Thanks to Dee for letting me announce the release of a free, accurate transcription of the full text of G.W. Hall’s book, “The Kelly Gang, or, the Outlaws of the Wombat Ranges”, published in February 1879. There are only four copies in Australian state libraries, and no known private copies surviving. In this day and age it is great to be able to computer-search texts for words, persons, and places, but the only digital versions I have been able to locate (right up to this week) have textual errors, as well as spelling and punctuation mistakes. As I needed an accurate copy for research and citation, I made one myself from the Victorian State Library copy.

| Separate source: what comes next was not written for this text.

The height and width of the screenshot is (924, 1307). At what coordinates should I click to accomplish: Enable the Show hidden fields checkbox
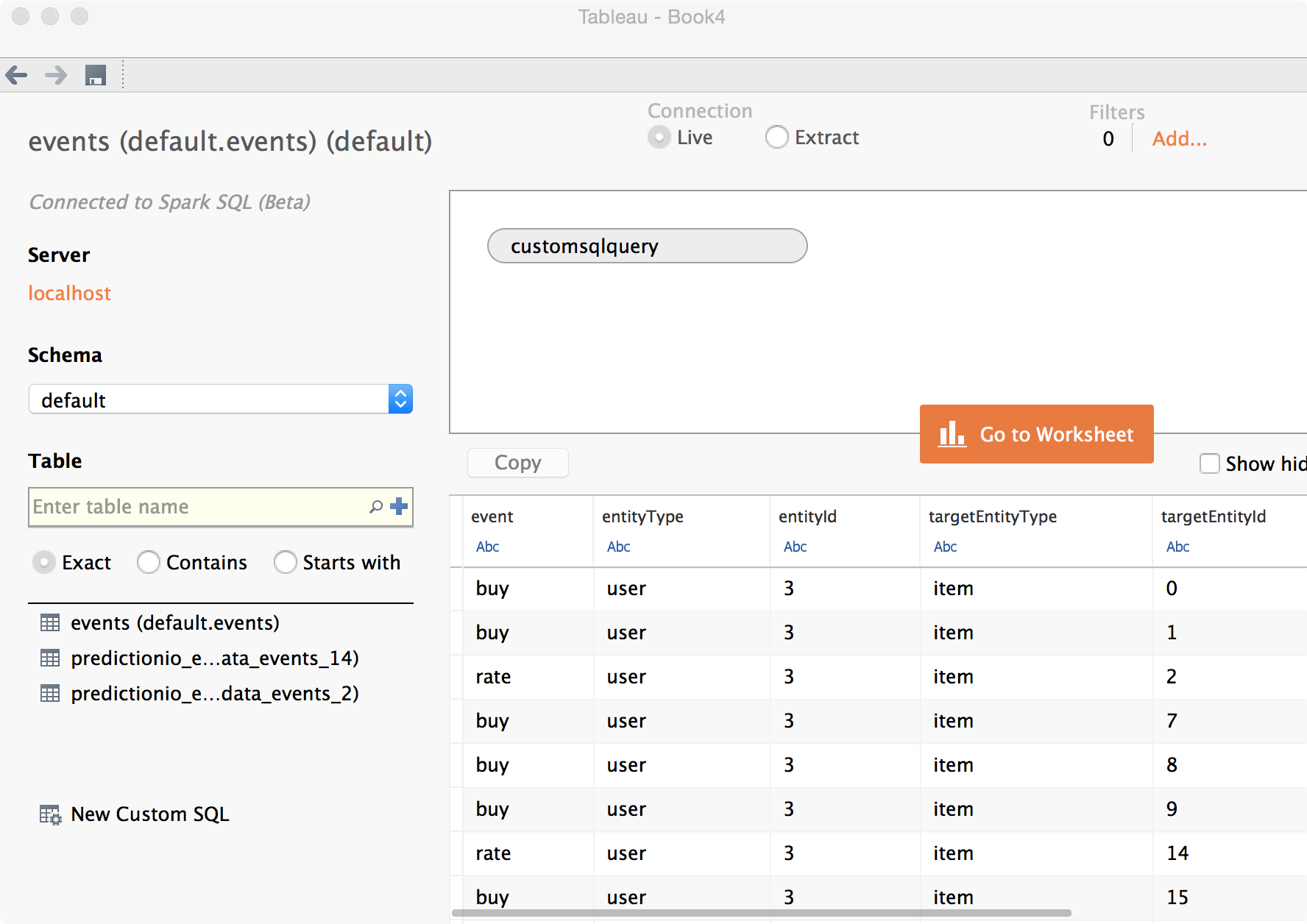click(x=1210, y=463)
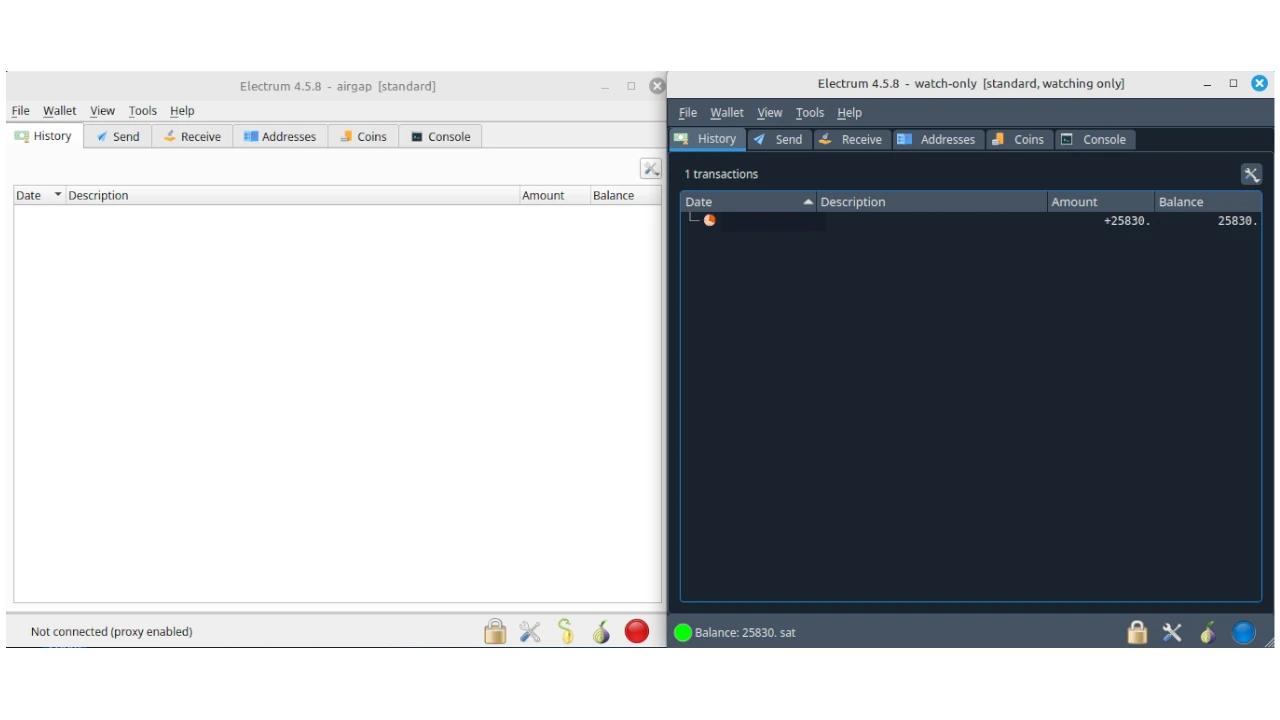
Task: Click the Tor onion icon in airgap window
Action: coord(601,632)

Having triple checked it for accuracy, it seems a shame not to share it. I have long believed that historically significant, out-of-copyright books should be freely available at no cost, whether as scans or transcriptions. This transcript is paginated exactly as per the original book. I have added some explanatory footnotes for obscure words and references. That should make this the most useful version of Hall’s text available.

As well as being free to download, it is also free to circulate and redistribute, email to friends, put on your website for others to download, use as a teaching resource, and so on. The only condition, as stated on the cover, is that it cannot be sold. It must always be free

Bill Denheld has kindly agreed to be the first download host of this new free PDF transcript of Hall’s “Outlaws of the Wombat Ranges”, and also did the great facsimile reconstruction of the title page. Grab yourself a copy from his fantastic IRON-ICON website at http://www.ironicon.com.au/gw-hall-the-kelly-gang-1879.htm  and share it around.

George Wilson Hall was the publisher of this work, but its authors are not named. It was most likely a collaboration between Hall and the unnamed ‘traveller’ (see the text, p. 123; Mr. Blank, p. 131). The preface is signed ‘The Authors’ as plural, on page vi, and it is dated 22 February 1879, shortly after the Jerilderie bank robbery of Monday 10 February.

Ned Kelly had unsuccessfully sought to have copies of his “Jerilderie letter” printed in that town. This book is a massively important historical document in its claim to give an impartial account of the Kelly outbreak up to the time of writing, regardless of Hall’s being on the committee for the ‘Murdered Police Memorial Fund’ (p. 104).

Hall was necessarily reliant on ‘inside’ information from the gang through an intermediary. He gives some skewed interpretations of events, such as that “Kelly did not recognize Lonigan at the time of the murders, so that his … death amounted to merely a coincidence” (p. 41). Yet Hall acknowledges McIntyre’s statement, that Kelly told him at first he had thought Lonigan was Flood (p. 44). If true, the “coincidence” vanishes, as Kelly repeatedly said he was out to kill Flood. At other places, too, Hall must be read with some alert scepticism.

After the Stringybark Creek shootings, “Within weeks, a hasty rewrite of ‘Fleeced; or, The Vultures of the Bush’, an eight year old bushranging play by Archibald Murray, re-subtitled ‘The Vultures of the Wombat Ranges’, was playing at Melbourne’s Princess Theatre” (R. Fotheringham, ed., ‘Australian plays for the colonial stage: 1834-1899’ [UQP, 2006], p. 553). Did that influence Hall’s subtitle for his Kelly gang book a couple of months later? We’ll never know!